Heimatschutzministerium habe keine KompetenzUSA: Bundesrichterin setzt Aufhebung von Schutzstatus für Migranten aus Haiti aus

In den USA hat eine Bundesrichterin die von der Regierung vorgesehene Aufhebung des Schutzstatus für hunderttausende Migranten aus Haiti ausgesetzt.
In den USA hat eine Bundesrichterin die von der Regierung vorgesehene Aufhebung des Schutzstatus für hunderttausende Migranten aus Haiti ausgesetzt. Heimatschutzministerin Kristi Noem habe nicht die Kompetenz, Einwanderern den vorübergehenden Schutzstatus (TPS) zu entziehen, erklärte Richterin Ana Reyes am Dienstag in ihrem 83 Seiten umfassenden Urteil. Der TPS-Status für die Migranten aus Haiti wäre am Dienstag ausgelaufen, betroffen sind rund 350.000 Menschen.

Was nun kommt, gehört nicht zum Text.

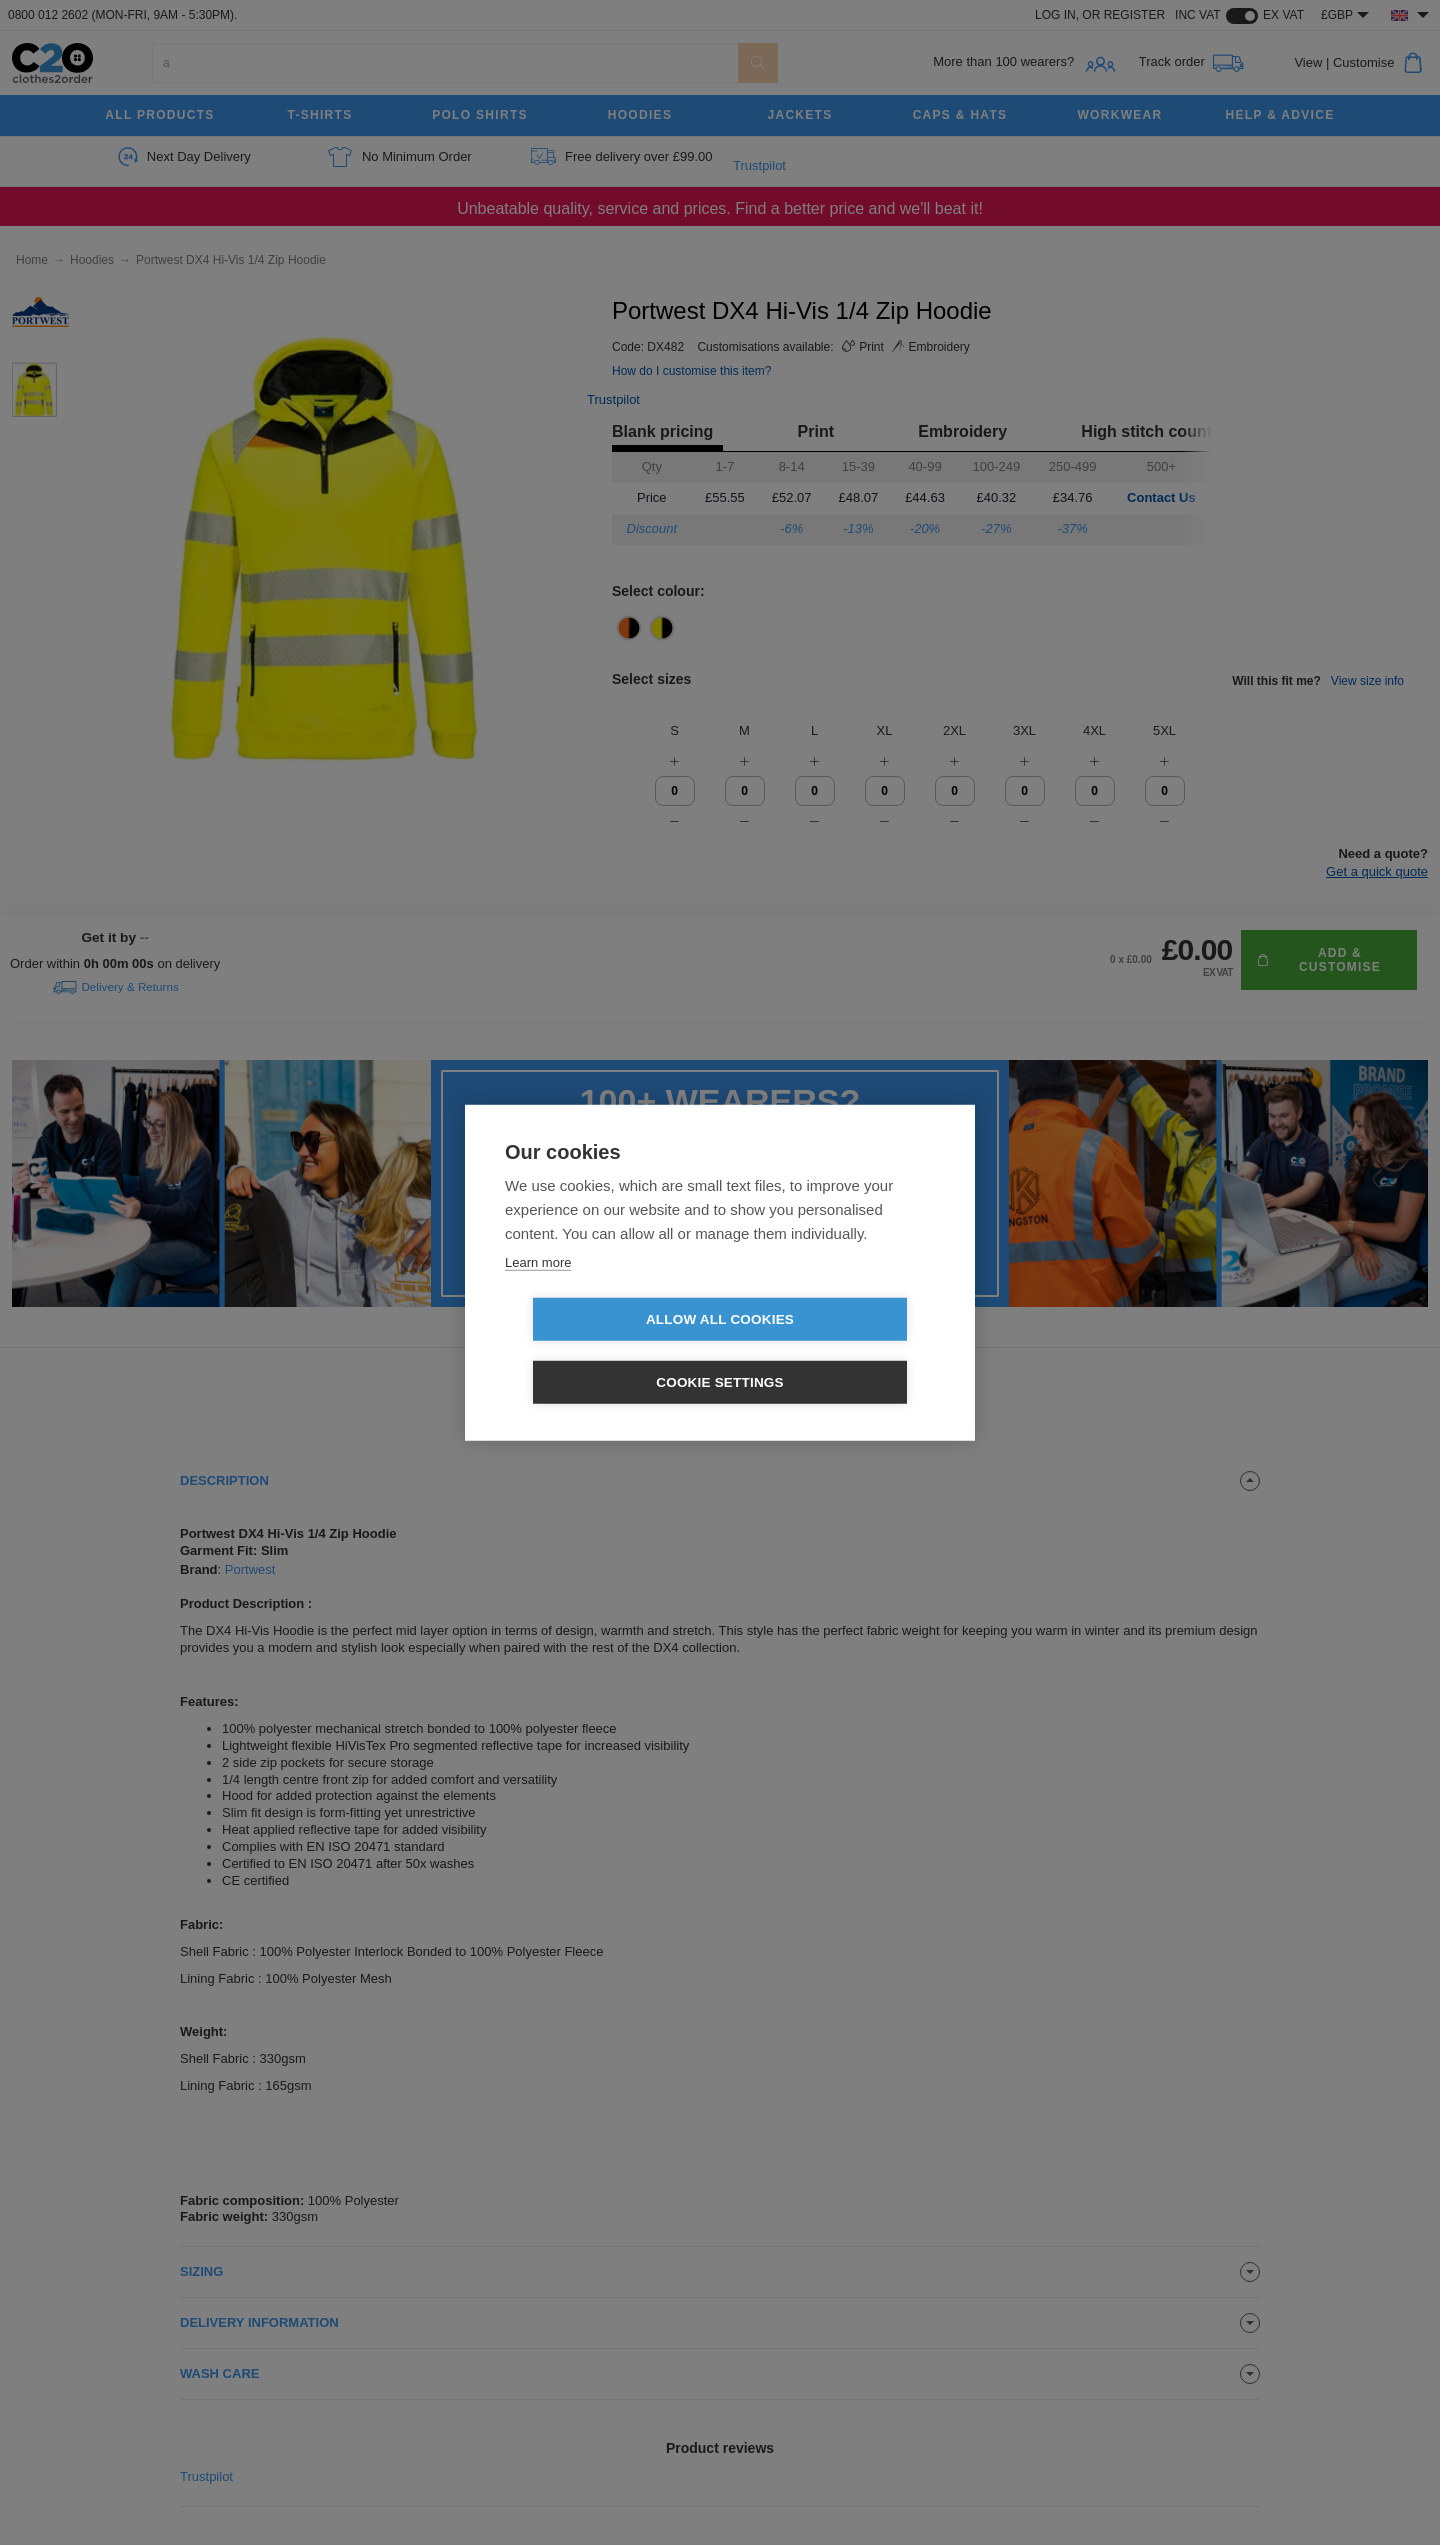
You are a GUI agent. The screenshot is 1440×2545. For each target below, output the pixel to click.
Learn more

Die Kläger hätten argumentiert, Noem habe ihre Entscheidung zum Entzug des besonderen Schutzstatus "aus Feindseligkeit gegenüber nicht-weißen Einwanderern" getroffen, erklärte Reyes. "Dies scheint sehr wahrscheinlich zu sein", urteilte sie nun. Noems Vorgehen sei "willkürlich und unberechtigt" gewesen. Die Richterin erklärte, die Ministerin habe "das Recht auf freie Meinungsäußerung, Einwanderer als Mörder, Schmarotzer, Sozialschmarotzer und mit jedem anderen unpassenden Begriff zu bezeichnen, der ihr in den Sinn kommt". Noem sei jedoch verpflichtet, "bei der Umsetzung des TPS-Programms gewissenhaft die geltenden Gesetze anzuwenden".
Den TPS-Status verleiht die US-Bundesregierung seit 1990 Menschen, die nach Einschätzung der Behörden aufgrund von Krieg, Naturkatastrophen oder anderer "außergewöhnlicher" Bedingungen nicht in ihr Heimatland zurückkehren können. Er bewahrt sie vor Abschiebung und ermöglicht es ihnen, in den USA zu arbeiten.
In den vergangenen Jahren hatten hunderttausende Menschen in den USA über TPS einen vorübergehenden Aufenthaltstitel in den USA erhalten. Die Regierung von Präsident Donald Trump hatte die TPS-Programme nach seiner Rückkehr ins Weiße Haus vor gut einem Jahr in Frage gestellt. Trump will die Einwanderung insbesondere aus lateinamerikanischen Ländern deutlich einschränken und überdies Migranten massenhaft abschieben. Menschen aus Haiti waren in den USA nach dem verheerenden Erdbeben in dem karibischen Krisenstaat von 2010 als TPS-berechtigt eingestuft. Dieser Status wurde mehrfach verlängert, zuletzt 2021 unter Trumps Vorgänger Joe Biden.